Por esta educação literária, indescritivelmente superior à que tive na escola, estou muito grata ao Livro B e à sua colecção original. Foi aqui que li “Do Assassínio como uma das Belas-artes” de Thomas de Quincey; “Paraísos Artificiais” de Charles Baudelaire; “Frankenstein” de Mary Shelley; “As Filhas do Fogo” de Gérard de Nerval; “Os Demónios de Randolph Carter” de H. P. Lovecraft; “O Cocheiro da Morte” de Selma Lagerlöf (um dos meus preferidos e um livro que me marcou muito); “O Altar dos Mortos” de Henry James; “O Castelo de Otranto” de Horace Walpole (considerado a primeira obra de literatura gótica); “Os Cisnes Selvagens e Outros Contos” de Hans Christian Andersen, e isto só para recordar os favoritos. Muitos outros li também e, embora não sendo preferidos, deram-me a conhecer contos de autores que me levaram mais tarde a procurar as suas obras mais importantes, como “A Mulher Pobre” de Léon Bloy ou “Carmilla” de Joseph Sheridan Le Fanu. Este sim, é um plano de leitura cinco estrelas.

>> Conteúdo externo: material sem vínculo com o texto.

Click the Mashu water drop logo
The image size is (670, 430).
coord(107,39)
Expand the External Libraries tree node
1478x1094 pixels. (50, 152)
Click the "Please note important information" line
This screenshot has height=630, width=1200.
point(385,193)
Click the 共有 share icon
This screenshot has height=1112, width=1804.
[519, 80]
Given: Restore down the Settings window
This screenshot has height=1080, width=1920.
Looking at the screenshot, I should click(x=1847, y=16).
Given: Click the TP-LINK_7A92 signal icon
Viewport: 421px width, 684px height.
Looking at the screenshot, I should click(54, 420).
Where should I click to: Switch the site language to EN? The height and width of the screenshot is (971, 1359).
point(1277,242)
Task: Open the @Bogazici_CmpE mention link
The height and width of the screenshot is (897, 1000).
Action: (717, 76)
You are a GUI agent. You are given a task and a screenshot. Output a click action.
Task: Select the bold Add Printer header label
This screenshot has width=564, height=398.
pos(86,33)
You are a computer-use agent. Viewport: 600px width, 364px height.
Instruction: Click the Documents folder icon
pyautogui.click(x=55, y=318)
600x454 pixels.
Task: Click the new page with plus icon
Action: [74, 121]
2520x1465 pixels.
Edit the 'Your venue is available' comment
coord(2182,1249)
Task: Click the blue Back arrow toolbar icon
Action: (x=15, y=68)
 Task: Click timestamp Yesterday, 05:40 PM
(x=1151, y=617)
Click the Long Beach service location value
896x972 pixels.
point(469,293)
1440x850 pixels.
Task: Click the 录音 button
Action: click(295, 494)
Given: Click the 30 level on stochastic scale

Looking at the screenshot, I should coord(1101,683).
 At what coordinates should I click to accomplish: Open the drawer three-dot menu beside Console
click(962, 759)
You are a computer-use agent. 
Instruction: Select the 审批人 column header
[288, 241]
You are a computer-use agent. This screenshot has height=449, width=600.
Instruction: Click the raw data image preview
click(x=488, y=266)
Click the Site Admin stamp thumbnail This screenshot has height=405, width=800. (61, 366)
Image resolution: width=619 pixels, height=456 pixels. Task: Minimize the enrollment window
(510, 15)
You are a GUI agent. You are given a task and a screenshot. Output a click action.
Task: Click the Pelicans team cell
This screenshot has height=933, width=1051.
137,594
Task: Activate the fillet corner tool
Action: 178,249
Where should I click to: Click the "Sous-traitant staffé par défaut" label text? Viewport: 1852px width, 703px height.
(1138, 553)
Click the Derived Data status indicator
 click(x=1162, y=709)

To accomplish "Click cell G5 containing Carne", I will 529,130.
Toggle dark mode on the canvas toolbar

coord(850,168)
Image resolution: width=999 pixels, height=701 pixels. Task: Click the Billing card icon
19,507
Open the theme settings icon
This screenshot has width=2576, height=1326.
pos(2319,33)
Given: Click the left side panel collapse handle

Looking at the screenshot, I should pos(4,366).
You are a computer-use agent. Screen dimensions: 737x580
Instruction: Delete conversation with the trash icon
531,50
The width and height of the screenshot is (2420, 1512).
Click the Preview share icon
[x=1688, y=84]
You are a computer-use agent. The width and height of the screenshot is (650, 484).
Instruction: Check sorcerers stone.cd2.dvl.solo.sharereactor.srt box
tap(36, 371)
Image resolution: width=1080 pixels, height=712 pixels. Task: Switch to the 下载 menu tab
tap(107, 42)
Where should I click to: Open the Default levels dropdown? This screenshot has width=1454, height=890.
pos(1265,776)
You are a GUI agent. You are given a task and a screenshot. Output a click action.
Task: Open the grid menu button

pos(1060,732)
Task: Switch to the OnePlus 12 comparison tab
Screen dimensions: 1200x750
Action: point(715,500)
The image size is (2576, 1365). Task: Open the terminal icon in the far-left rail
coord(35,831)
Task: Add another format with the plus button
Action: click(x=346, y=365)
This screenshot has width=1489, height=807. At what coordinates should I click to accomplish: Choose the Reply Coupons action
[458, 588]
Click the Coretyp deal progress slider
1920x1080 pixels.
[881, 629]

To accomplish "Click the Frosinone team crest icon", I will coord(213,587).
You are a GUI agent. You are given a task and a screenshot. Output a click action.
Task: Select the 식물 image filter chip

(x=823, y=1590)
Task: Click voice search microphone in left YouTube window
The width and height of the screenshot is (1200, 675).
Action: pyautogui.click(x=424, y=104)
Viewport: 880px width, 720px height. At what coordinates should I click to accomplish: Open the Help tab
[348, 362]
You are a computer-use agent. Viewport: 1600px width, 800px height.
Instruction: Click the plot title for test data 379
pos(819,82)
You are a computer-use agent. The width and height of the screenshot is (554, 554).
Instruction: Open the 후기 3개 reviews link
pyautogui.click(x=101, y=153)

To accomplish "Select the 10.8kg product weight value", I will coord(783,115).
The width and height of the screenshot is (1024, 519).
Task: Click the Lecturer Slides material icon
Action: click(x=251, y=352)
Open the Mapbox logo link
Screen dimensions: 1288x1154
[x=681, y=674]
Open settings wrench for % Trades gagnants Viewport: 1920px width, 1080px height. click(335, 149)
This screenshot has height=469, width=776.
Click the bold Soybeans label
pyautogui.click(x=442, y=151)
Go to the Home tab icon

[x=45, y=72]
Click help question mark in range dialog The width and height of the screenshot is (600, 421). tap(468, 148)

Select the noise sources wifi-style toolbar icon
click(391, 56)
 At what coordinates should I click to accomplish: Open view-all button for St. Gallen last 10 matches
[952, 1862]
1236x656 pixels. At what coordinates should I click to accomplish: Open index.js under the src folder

Vou continuar a ser uma leitora desta nova colecção do Livro B, mas tenho uma crítica a fazer. Estamos na era digital e estas novas edições não incluem o ebook. É pena, para quem como eu desistiu do papel (muitos motivos, desde os ecológicos à falta de espaço e à facilidade de transporte em dispositivos digitais). Já é altura de as editoras portuguesas (não só esta como todas) acompanharem o espírito dos tempos e perceberem que o ebook veio para ficar e muitos leitores já não querem o papel. Ignorar este facto é perderem leitores pagantes, para seu prejuízo. E nosso, também.